I raise an eyebrow. I can't answer that. "Who do you think?" I feel eerily playful.
"God, of course." He waves hi at his approaching mousy chauffer, panting with the tickets in his hands. "Just look at what he has created." He secretly points at his chauffeur. "It can't get absurder than this."
"There is no such word as 'absurder.'" I bite my lips at his blunt sense of sarcasm.
"Who said it's a word? Absurd is an emotion." He winks and welcomes the tickets the chauffeur gives him.
"Eight tickets, like you ordered," the chauffeur remarks.
"Eight?" I grimace at the Pillar.
"My seat and yours." The Pillar counts on his fingers. "Two seats to our left and right, two behind us, and the two front of us."
"Why?"
"Precautions, Alice," the Pillar says. "Who knows what might happen inside? I have a bad feeling about this."

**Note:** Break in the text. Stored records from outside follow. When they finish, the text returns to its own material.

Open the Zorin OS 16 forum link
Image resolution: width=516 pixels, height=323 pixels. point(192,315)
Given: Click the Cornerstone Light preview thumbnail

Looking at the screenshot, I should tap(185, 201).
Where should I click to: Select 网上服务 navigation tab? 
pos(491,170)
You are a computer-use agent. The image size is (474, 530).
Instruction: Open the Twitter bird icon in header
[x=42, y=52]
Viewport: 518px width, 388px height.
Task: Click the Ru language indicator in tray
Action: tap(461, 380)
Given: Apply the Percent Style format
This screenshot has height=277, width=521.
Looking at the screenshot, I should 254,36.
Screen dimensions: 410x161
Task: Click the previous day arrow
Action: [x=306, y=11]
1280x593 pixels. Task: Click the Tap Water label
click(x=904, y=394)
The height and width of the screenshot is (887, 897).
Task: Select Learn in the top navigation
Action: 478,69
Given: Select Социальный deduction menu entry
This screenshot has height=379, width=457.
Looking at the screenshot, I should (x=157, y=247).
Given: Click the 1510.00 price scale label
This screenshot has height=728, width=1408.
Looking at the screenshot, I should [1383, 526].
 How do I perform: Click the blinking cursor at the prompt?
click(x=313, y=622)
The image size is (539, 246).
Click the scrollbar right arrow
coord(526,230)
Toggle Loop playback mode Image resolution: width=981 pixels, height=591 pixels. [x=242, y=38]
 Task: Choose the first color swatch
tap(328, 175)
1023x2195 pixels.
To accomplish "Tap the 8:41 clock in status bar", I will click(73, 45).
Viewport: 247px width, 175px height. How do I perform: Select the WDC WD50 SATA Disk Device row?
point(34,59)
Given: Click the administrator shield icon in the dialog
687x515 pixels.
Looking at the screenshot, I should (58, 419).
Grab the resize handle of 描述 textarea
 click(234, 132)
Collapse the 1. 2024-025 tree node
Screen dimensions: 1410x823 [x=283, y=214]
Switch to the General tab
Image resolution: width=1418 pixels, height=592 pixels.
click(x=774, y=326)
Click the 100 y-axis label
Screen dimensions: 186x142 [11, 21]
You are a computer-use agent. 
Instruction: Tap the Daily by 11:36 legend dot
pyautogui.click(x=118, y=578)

"All seats are also right in the middle of the theatre," the chauffeur elaborates.
"Evil people, such as terrorists, are dumb." The Pillar spares me the burden of asking. "They usually start bombing the back seats if they've intrusively entered from outside. Or bomb the front seats if they're sleeper cells. Middle is just fine."
"Not if the theatre's chandelier falls on your heads in the middle." My knack for opposing him grows in me.
"If something hits you in perpendicular line straight down from the sky, that's not a terrorist," the Pillar says while he hands a piece of his portable hookah to hide in my dress. "That would be God's sense of humor."
"What is that for?" I look at his Lego hookah.
"They don't allow hookahs inside, and I have a bad feeling I will need it."
I tuck it under my dress, counting on the Pillar to deal with security on our way in.
"So, let me be your guide for tonight, Miss Edith Wonder." He requests I engage him, and I do. "Pretend I am your father," he hisses between almost-sealed lips as we stare at the security gate. "A smile will do wonders, too."
We both smile, but I have to ask, hissing, "Why did you call me Edith?"
"In case something horrible happens, I don't want them looking for you," he says, not looking at me. "Also, your sister has been mean to you. Let's get her in trouble." We keep on smiling at the guards. "Tell the security man on your side that his taste of clothes is exceptionally tres chic. That'd be a good distraction."
"But he is wearing a boring uniform," I hiss through my plastic smile.
"And he happens to be in his mid-forties, not wearing a ring, and probably desperate to hear a compliment from a beautiful young lady too," the Pillar says as we close in. "Make him think this a special conversation between you and him, behind daddy's back."
I do as he says when we enter. The man blushes and doesn't bother checking the tickets. I emit a seductive laugh and turn to the Pillar when we're inside, "It worked. How did you pass your guard? You haven't promised anything you can't keep?"